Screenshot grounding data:

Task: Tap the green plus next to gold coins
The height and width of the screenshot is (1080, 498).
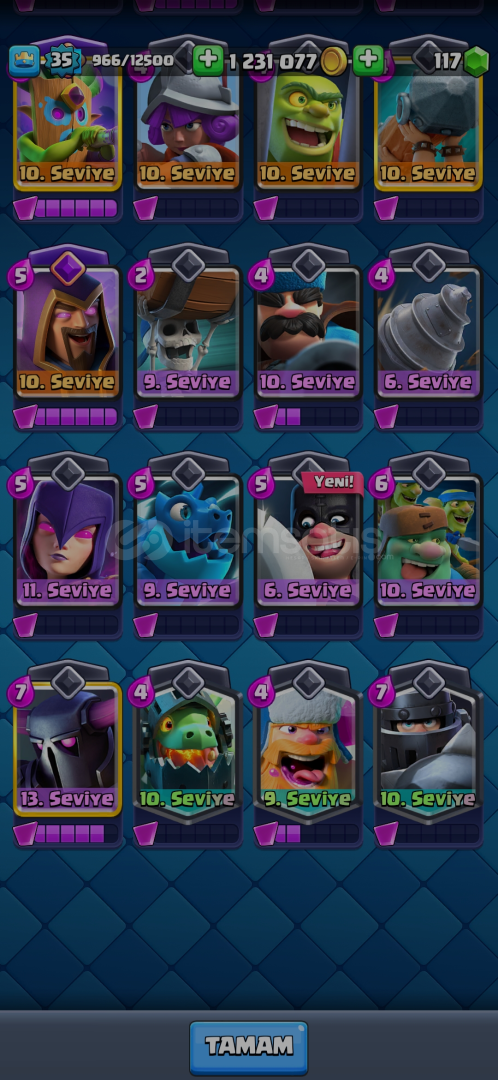Action: point(369,61)
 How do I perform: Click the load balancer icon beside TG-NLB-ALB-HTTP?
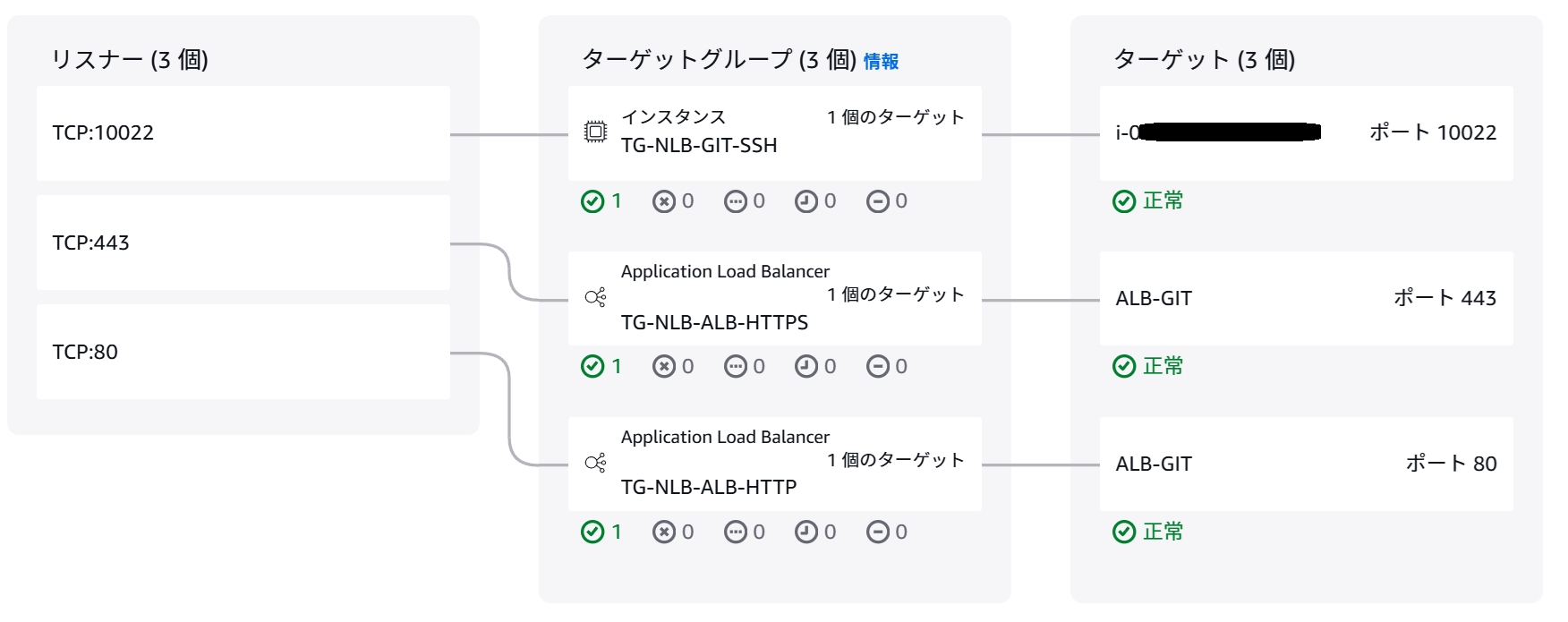point(595,463)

Exercise requirements ->
Please repeat all of the data exactly, excluding images.

Solution for this exercise ->
Task: Tap the green plus next to gold coins
The height and width of the screenshot is (1080, 498).
Action: point(369,61)
 How do I perform: Click the load balancer icon beside TG-NLB-ALB-HTTP?
point(595,463)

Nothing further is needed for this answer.